DIRECTIONS – Could you restate word for word every line from the one containing "Task: Open Tika Gurung's tagged profile" to the end of the data below, pictures excluded?

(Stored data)
◆ ◆ ◆
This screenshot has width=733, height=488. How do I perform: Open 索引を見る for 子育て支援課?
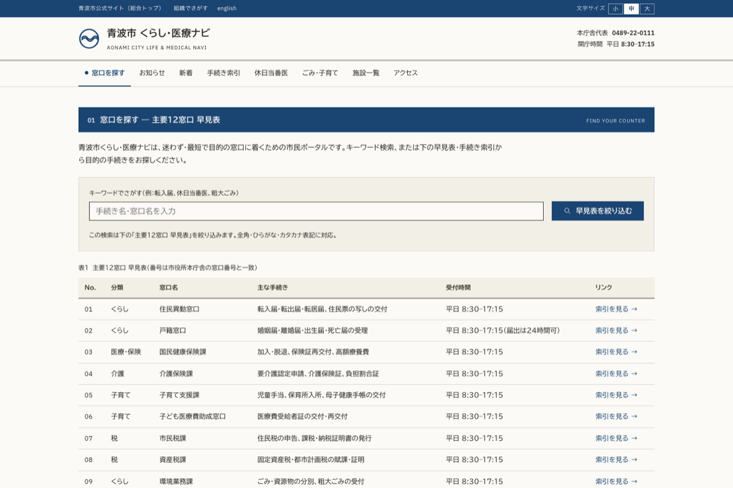click(616, 395)
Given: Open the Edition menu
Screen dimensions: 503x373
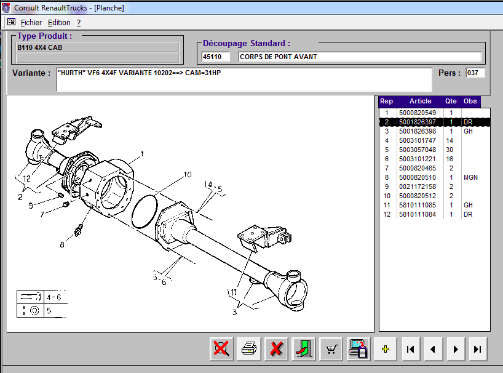Looking at the screenshot, I should coord(59,22).
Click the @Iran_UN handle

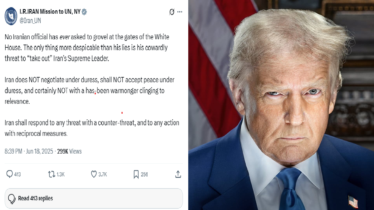[30, 21]
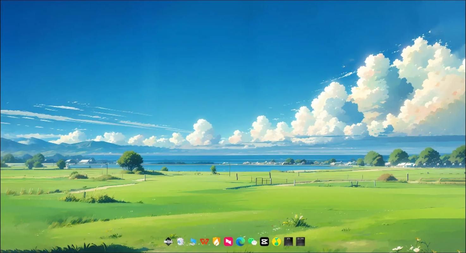
Task: Click the wooden fence gate in the meadow
Action: (263, 181)
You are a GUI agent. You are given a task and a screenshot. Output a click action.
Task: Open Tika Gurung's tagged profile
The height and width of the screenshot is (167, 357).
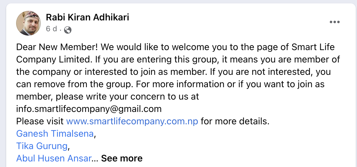point(42,146)
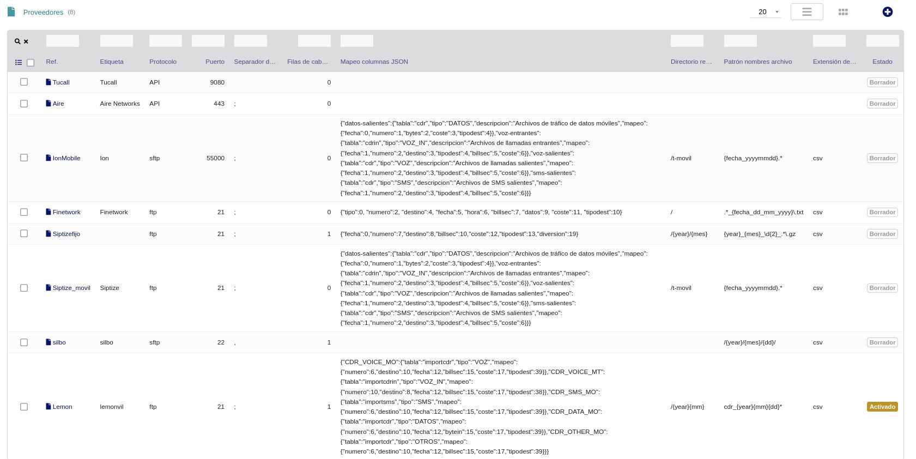Screen dimensions: 916x459
Task: Click the search magnifier icon
Action: (x=17, y=41)
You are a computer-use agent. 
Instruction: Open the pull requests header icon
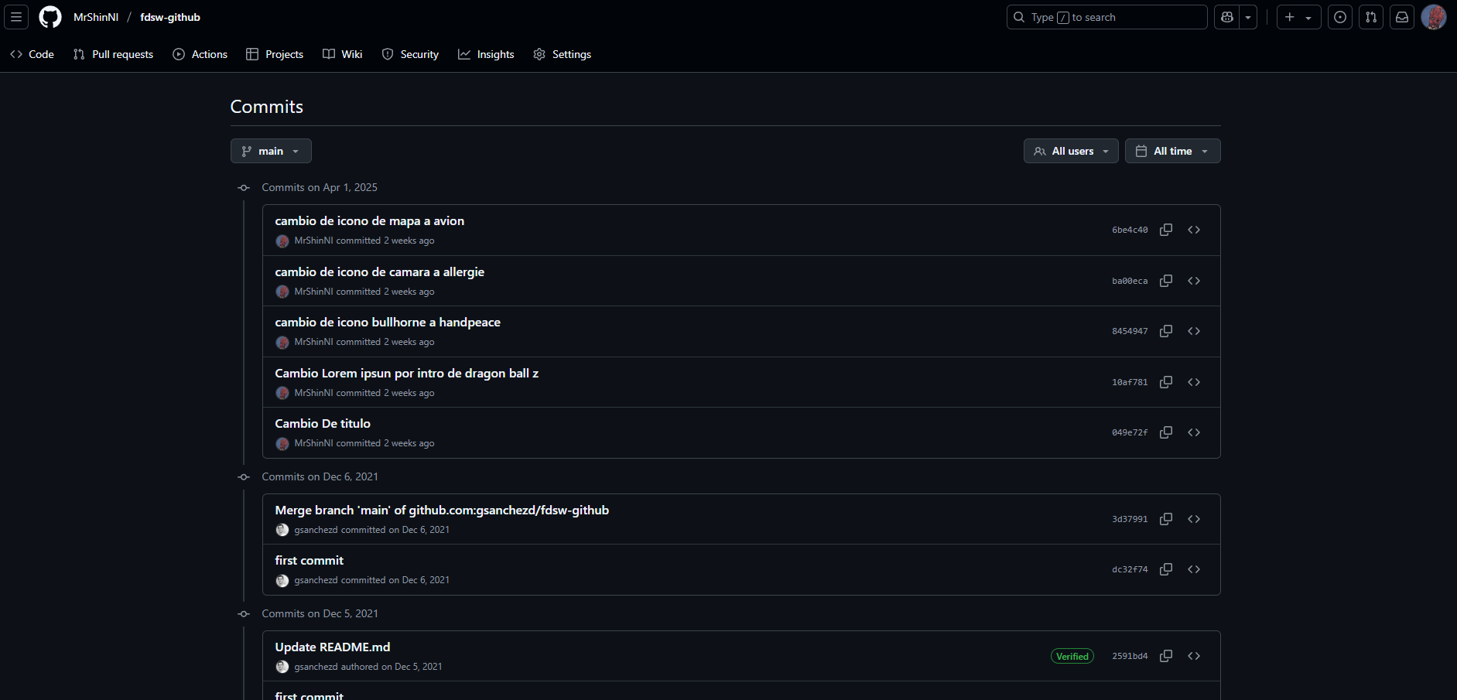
◆ ◆ ◆
WRITTEN SOLUTION –
Task: Open Tika Gurung's tagged profile
The height and width of the screenshot is (167, 357).
point(42,146)
Screen dimensions: 916x459
Task: Click the search magnifier icon
Action: (x=17, y=41)
You are a computer-use agent. 
Instruction: Open the pull requests header icon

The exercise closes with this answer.